# Summary

We will be working with Amazon review data again, but this time the data will come from files, not from scraping web pages.
Relevant data is split across two files / schemas

* Product data -- information about a product, keyed by ASIN.  Has information like the product's name, price, browse categories, and sales rank 
* Review data -- information about a single review.  Has information like the reviewer's name and ID, the product ASIN, the review's summary, body, score, and "helpfulness"

The two files are linked by ASIN, and every ASIN that is the ASIN of a review is guaranteed to appear in the product data file.  It is not guaranteed that every entry in the ASIN file has any reviews.
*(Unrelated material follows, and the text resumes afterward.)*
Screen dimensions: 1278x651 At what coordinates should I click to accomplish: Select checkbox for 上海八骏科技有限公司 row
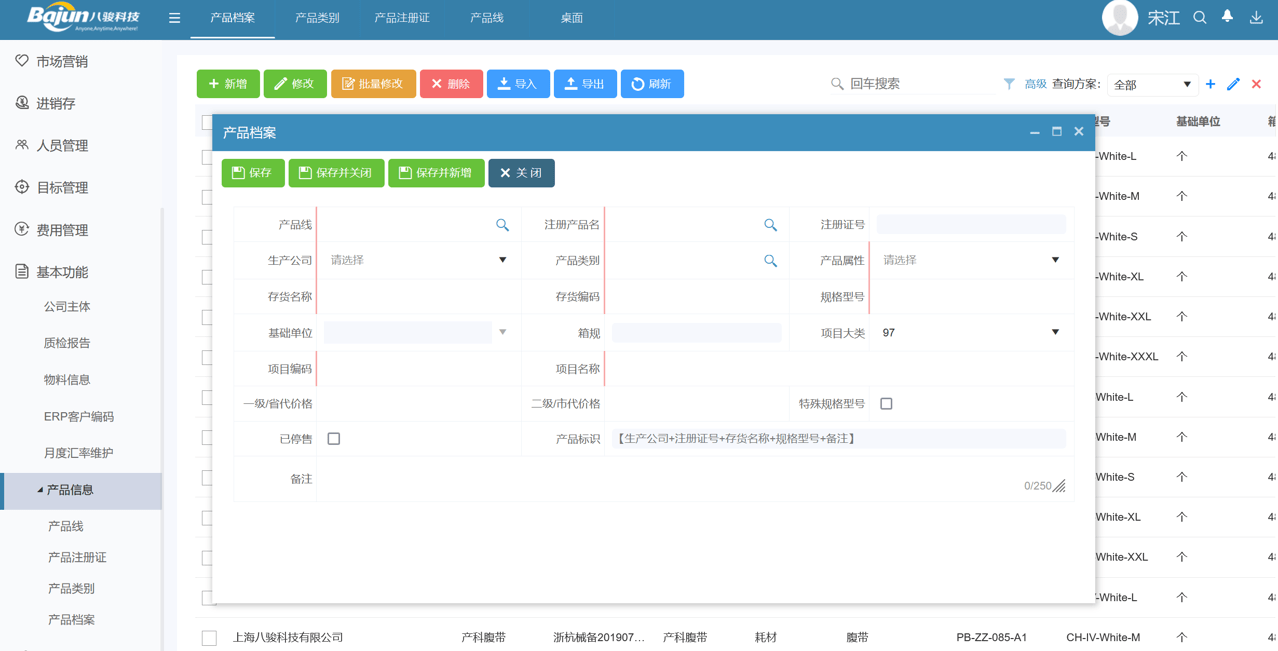[x=209, y=637]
This notebook will guide you through the process of 

-----------------------------------
### Fields and Their Types

#### Reviews

| Field | Type | Note |
|-------|------|------|
| id | UUID | Not in the input file;  supplied by SOLR
| reviewerID | ignore |
| asin | string | Joins with the asin field in the product file |
| reviewerName | string | ignore |
| helpful | ignore |
| reviewText | text | Full review body |
| overall | integer | Truncate the floating-point value |
| summary | text | Review summary text |
| unixReviewTime | ignore |
| reviewTime | ignore |

#### Products
 
| Field | Type | Note |
|-------|------|------|
| asin | string | Unique ID for products.  Joins with the asin field in the reviews file. |
| description | string | Stored but not indexed.  Shown on product detail page. |
| title | string | Stored but not indexed.  Shown on the product detail page and also on review search result and detail pages |
| imUrl | ignore |  |
| price | float | Displayed in currency format on the product detail page.|
| salesRank | ignore |  |
| categories | ignore | |



## Data Elements

### Loading the Data Files

Content in the data files is one line per "data row."  Each line can be converted to a Python dictionary using this 
code:

``eval('(' + line + ')')``

## Loading Files and Indexing

This code will look very similar to Assignment 1.  This code should parse and index all review and product records.  Notice that the code takes two file names, one for products and one for reviews.  I may run your code on different data sets, but they will be in the same format as the files provided for you.

In [9]:
import subprocess
SOLR_EXECUTABLE = '/usr/local/Cellar/solr/8.0.0/bin/solr'
def solr_command(*args):
    return subprocess.check_output([SOLR_EXECUTABLE] + list(args))
def create_collection(config_dir, collection_name):
    solr_command('create_core', '-c', collection_name, '-d', config_dir)

In [10]:
create_collection('/Users/jaredalonzo/Computer Science/CS4910 Text Processing & Search/hw2-submission/amazon-reviews', 'amazon-reviews')
create_collection('/Users/jaredalonzo/Computer Science/CS4910 Text Processing & Search/hw2-submission/amazon-products', 'amazon-products')

In [1]:
#  These two functions create a list of documents to be indexed -- each a dictionary 
#  that can be passed to your indexing functions below.  You should do the following checks:
#   -- skip any product that does not have a title
#   -- skip any review that does not have a product 
#  Notice that these have to be done in sequence, as you won't know your list of products until 
#  the first step is finished
def product_json(filename):
    list_of_dictionaries = []
    for item in open(filename):
        dict = {}
        line = eval('(' + item + ')')
        if 'title' in line:
            dict.update({'title': line['title']})
        else:
            continue
        if 'description' in line:
            dict.update({'description': line['description']})
        if 'price' in line:
            dict.update({'price': line['price']})
        dict.update({'asin': line['asin']})
        list_of_dictionaries.append(dict)
    return list_of_dictionaries

def review_json(filename, products):
    list_of_dictionaries = []
    for item in open(filename):
        dict = {}
        line = eval('(' + item + ')')
        if line['asin'] in products:
            dict.update({'reviewText': line['reviewText']})
            dict.update({'overall': int(line['overall'])})
            dict.update({'summary': line['summary']})
            dict.update({'asin': line['asin']})
            list_of_dictionaries.append(dict)
    return list_of_dictionaries

In [2]:
products = product_json("medium_asin_data.txt")
reviews = review_json("medium_review_data.txt", [x['asin'] for x in products])

In [13]:
import pysolr
def index(data, port=8983, collection_name=''):
    solr = pysolr.Solr(f'http://localhost:{port}/solr/{collection_name}')
    solr.add(data, commit=True)

In [14]:
index(reviews, collection_name='amazon-reviews')

In [15]:
index(products, collection_name='amazon-products')